The Department of Romance Studies is excited to share profiles of our newer faculty over the next few weeks. Below read an interview with the department's newest Assistant Professor, Sarah Quesada. Her main areas of interest are literatures of the Global South, specifically Latinx, Latin American and African literatures. Quesada was previously an assistant professor of English and Latinx studies at the University of Notre Dame.
It is hard to think of just one thing! As a comparatist, I work with Latinx, Caribbean, and Francophone African texts, but also with UNESCO memorials, statues, and museums in Africa. So, in Romance Studies, it’s incredible to be part of such an interdisciplinary and polyglot space, to teach materials in different languages, and to be in dialogue just as much with my colleagues in Spanish as with my colleagues in, say, French. I grew up bicultural (Mexican and US American) and bilingual and then studied and worked several years in France and French-speaking locales. I also did fieldwork in Brazil in Portuguese. So I feel at home in this department and am looking forward to sharing my excitement about this multilingual and interdisciplinary approach with my students.
I love the conversations I have had during fieldwork with some of the most influential scholars and writers in this space.
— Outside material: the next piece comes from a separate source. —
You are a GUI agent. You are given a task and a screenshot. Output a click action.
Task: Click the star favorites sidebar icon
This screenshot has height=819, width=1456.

In Cuba, I was lucky to interview late Cuban intellectual Roberto Fernández Retamar who I managed to convince to spill the beans for an article on why Nobel laureate Pablo Neruda’s Caribbean corpus is so neglected (it turns out this was in part because of his beef with Marxist Cuban intellectuals that were not thrilled with Neruda’s visit to the US during the Cold War). I recently published this piece—not all the gossip is there, but some is now in the public domain! Then there are the famous people that upon meeting them, influence the entire direction of your work. Renowned philosopher Paulin Hountondji hosted me when I was doing my fieldwork in Cotonou, Benin, and one of the most prominent Senegalese writers, Boubacar Boris Diop, hosted me in St-Louis, Senegal. Informal conversations (in my rusty French) with them, and walking along heritage trails with Diop, for example, led me to consider how UNESCO physical together with “textual” memorials in narratives, tell this Latin-African story, a story in which Latinx and Latin American letters are imbricated in and haunted by Africa’s modern history from the era of the Slave Trade to the independence wars in Africa and beyond. So, I am lucky I get to research in different languages and speak to wonderful people, as it facilitates a nuanced approach to some of the most famous writers in the last fifty years who we never thought to read through this African perspective.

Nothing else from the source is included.